Excerpts from a dataset

____________________

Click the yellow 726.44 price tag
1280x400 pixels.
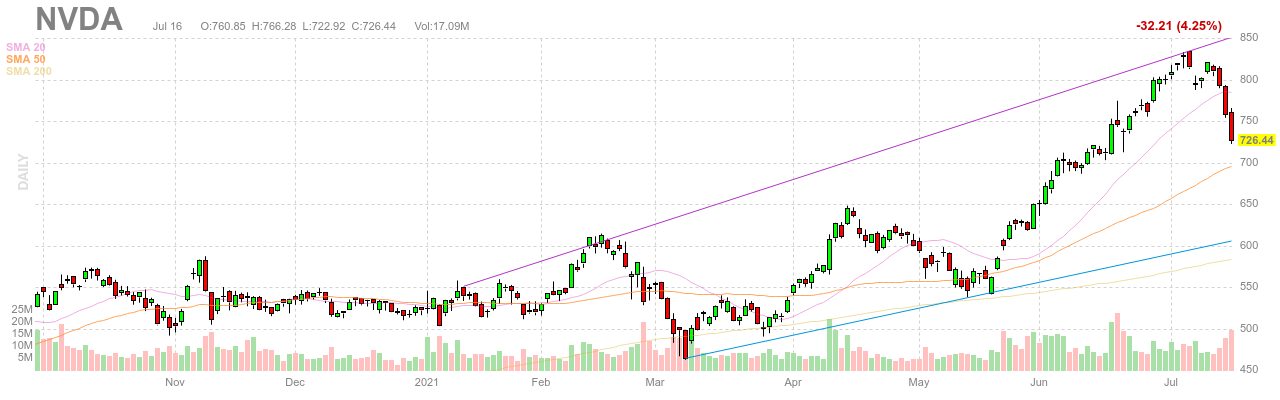pos(1255,140)
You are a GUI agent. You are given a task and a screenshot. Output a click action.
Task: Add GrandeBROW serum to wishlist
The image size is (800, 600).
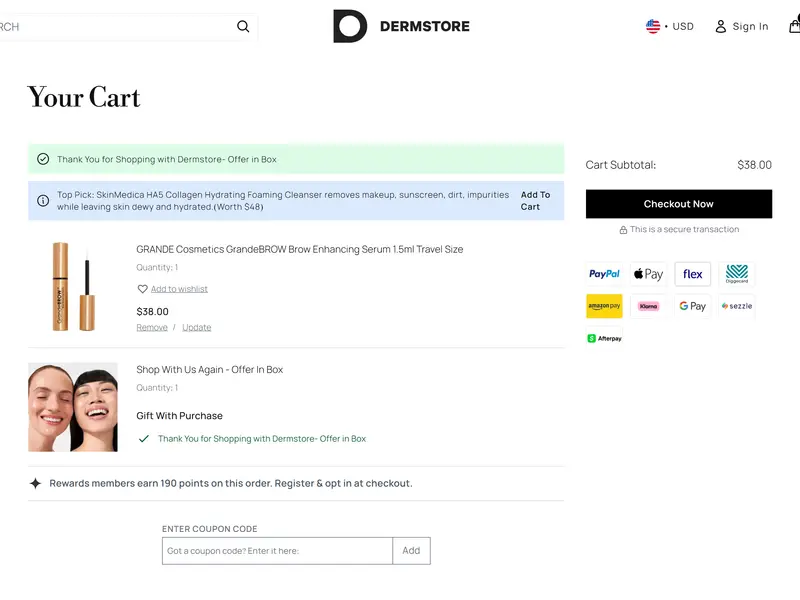pyautogui.click(x=179, y=289)
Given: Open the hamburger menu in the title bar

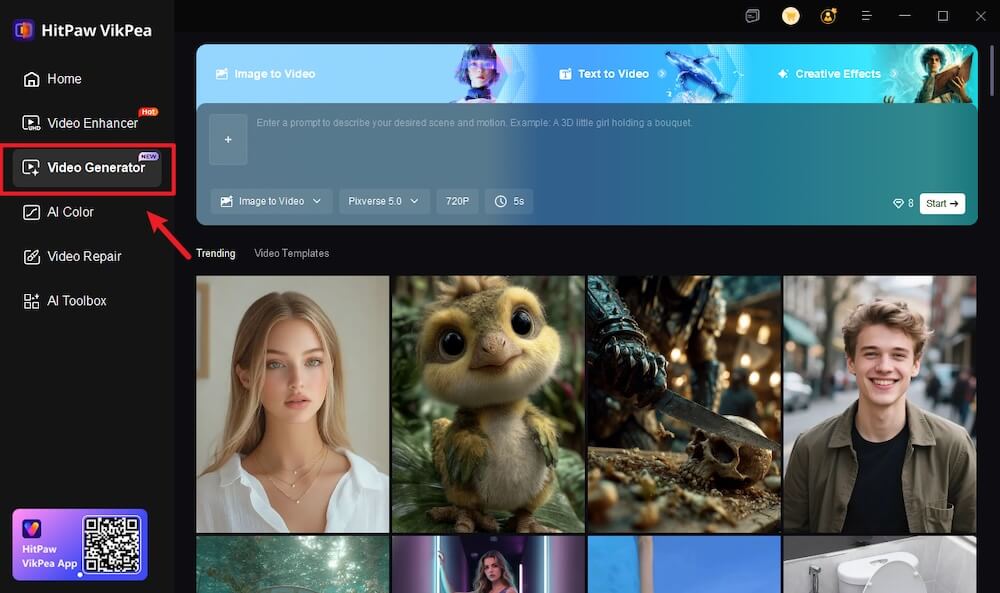Looking at the screenshot, I should [x=866, y=16].
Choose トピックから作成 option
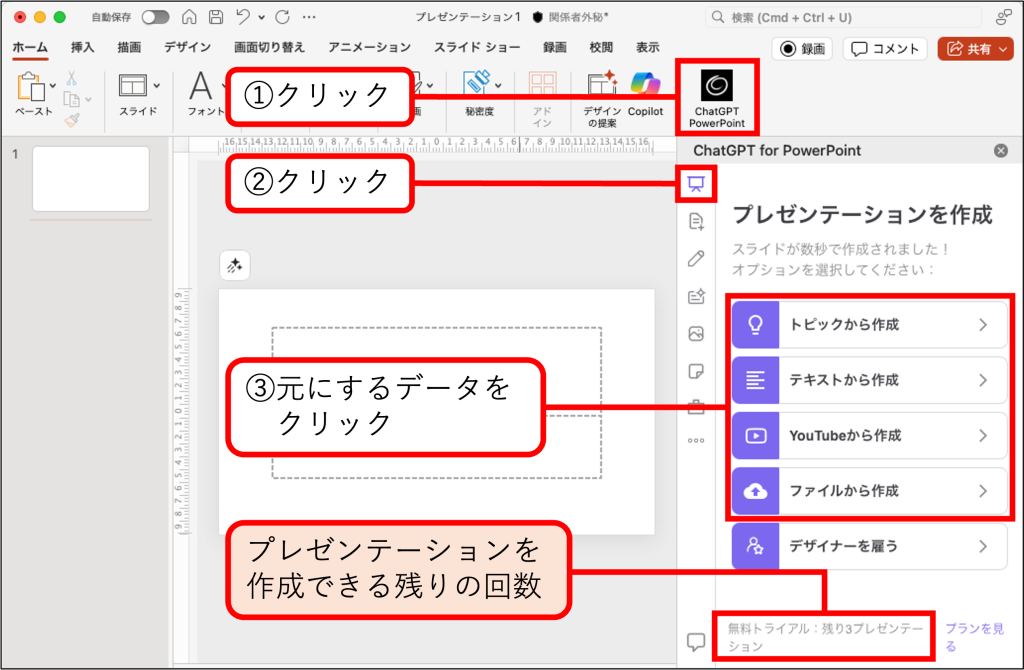The width and height of the screenshot is (1024, 670). 868,324
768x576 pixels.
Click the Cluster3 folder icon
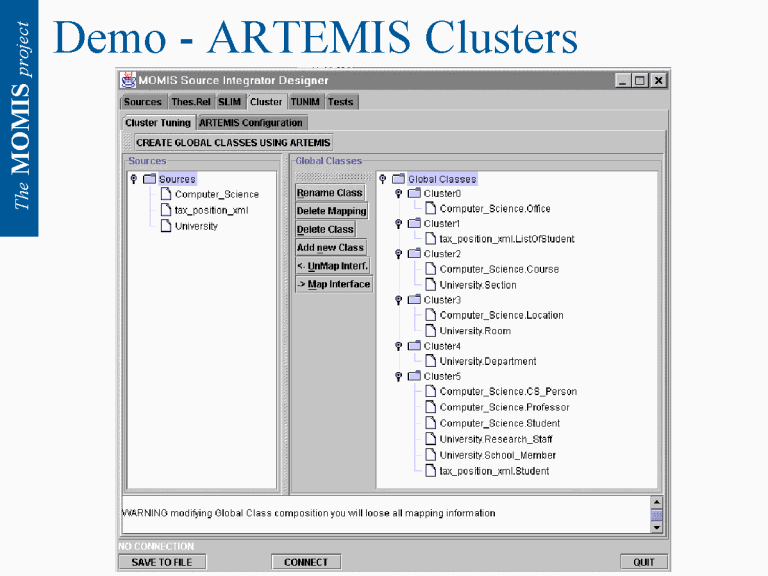413,300
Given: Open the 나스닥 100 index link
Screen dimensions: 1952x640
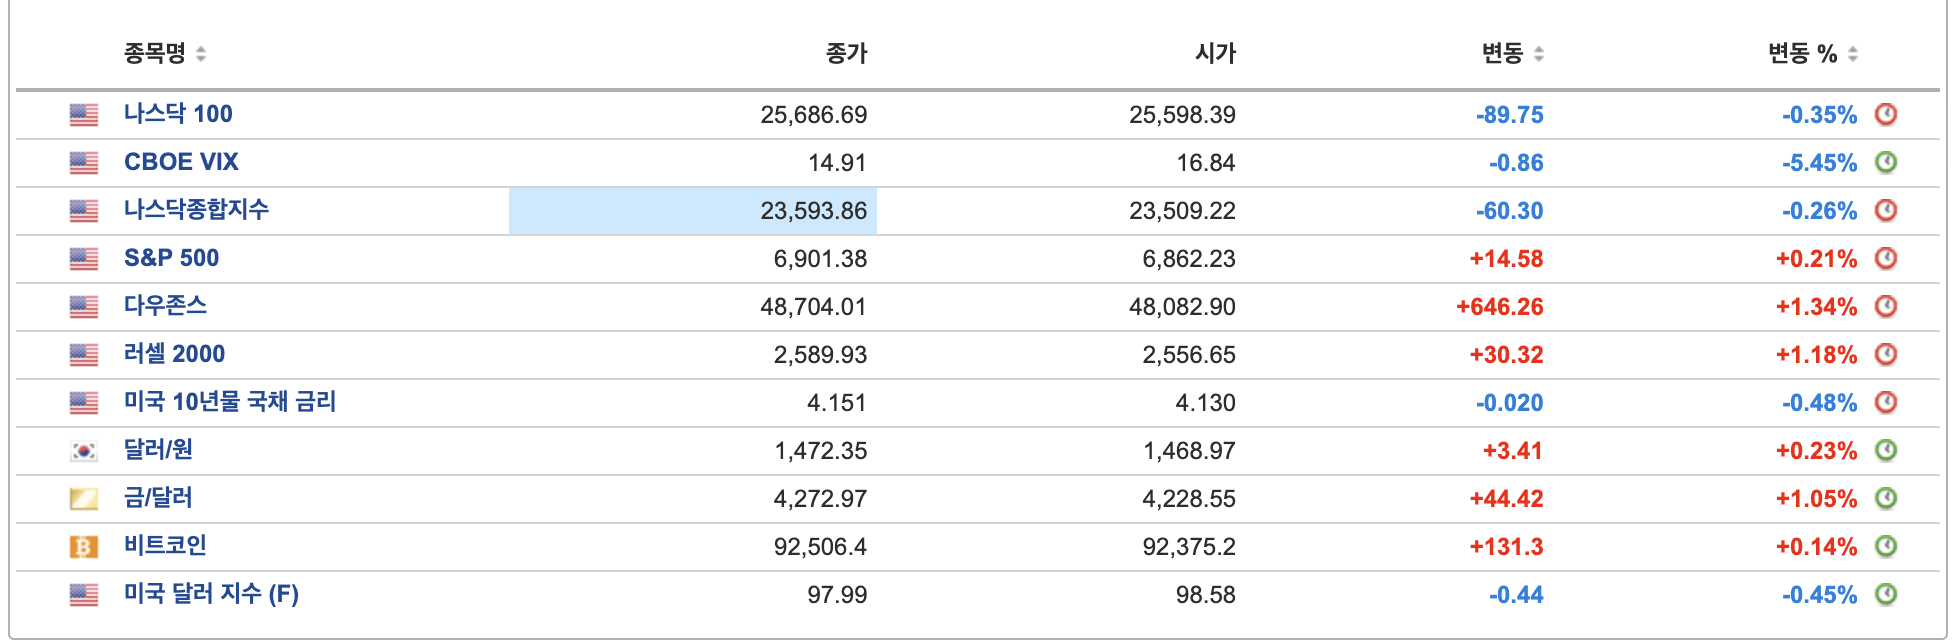Looking at the screenshot, I should click(178, 114).
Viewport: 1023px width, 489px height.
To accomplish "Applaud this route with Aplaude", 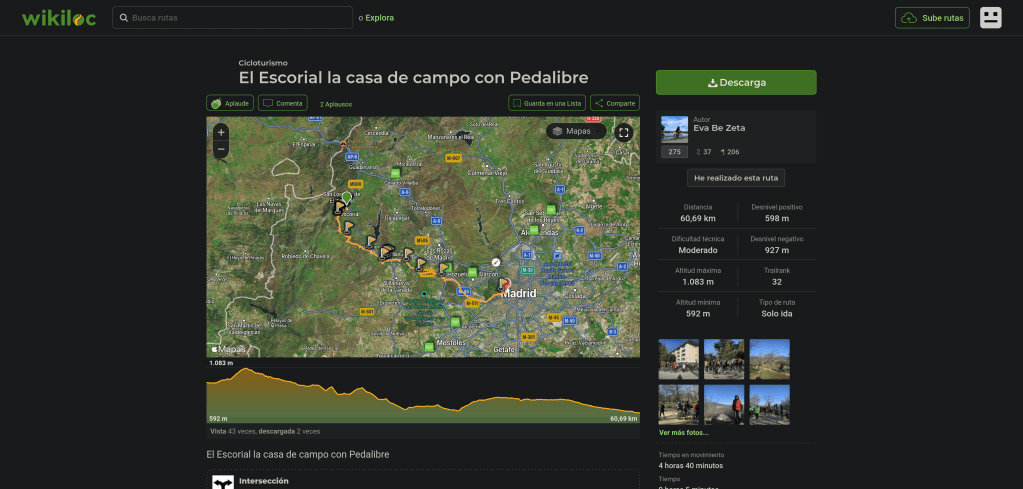I will (230, 103).
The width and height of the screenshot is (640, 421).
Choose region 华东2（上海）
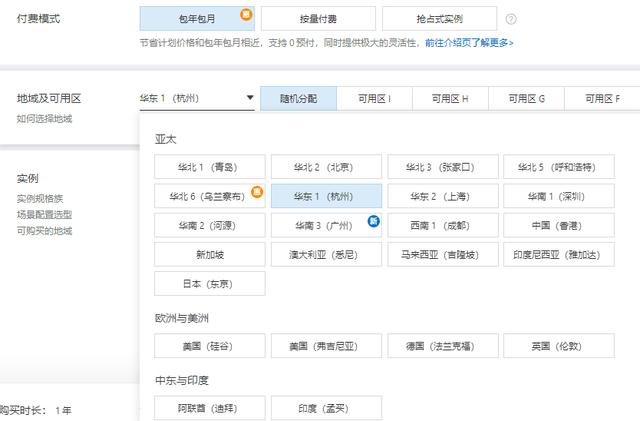click(x=443, y=196)
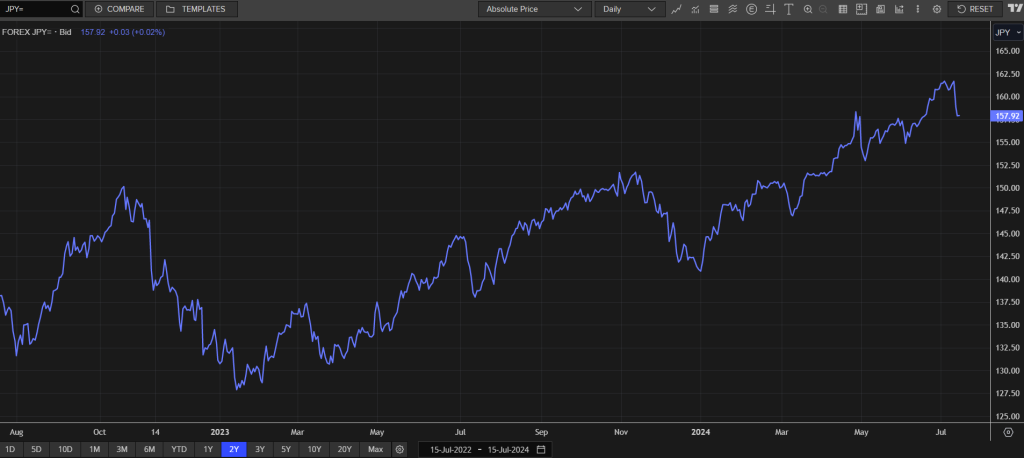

____________________

• What needs to be done
Please repeat, exactly as written, the lines in the records above, starting with the one that has "Task: Add GrandeBROW serum to wishlist" and going on through the one that has "Given: Open the 나스닥 100 index link". Pictures are to be left out.

• Response to the exercise
Task: Add GrandeBROW serum to wishlist
The image size is (800, 600).
pyautogui.click(x=179, y=289)
Given: Open the hamburger menu in the title bar

Looking at the screenshot, I should [x=866, y=16].
Choose トピックから作成 option
The width and height of the screenshot is (1024, 670). 868,324
768x576 pixels.
Click the Cluster3 folder icon
413,300
Given: Open the 나스닥 100 index link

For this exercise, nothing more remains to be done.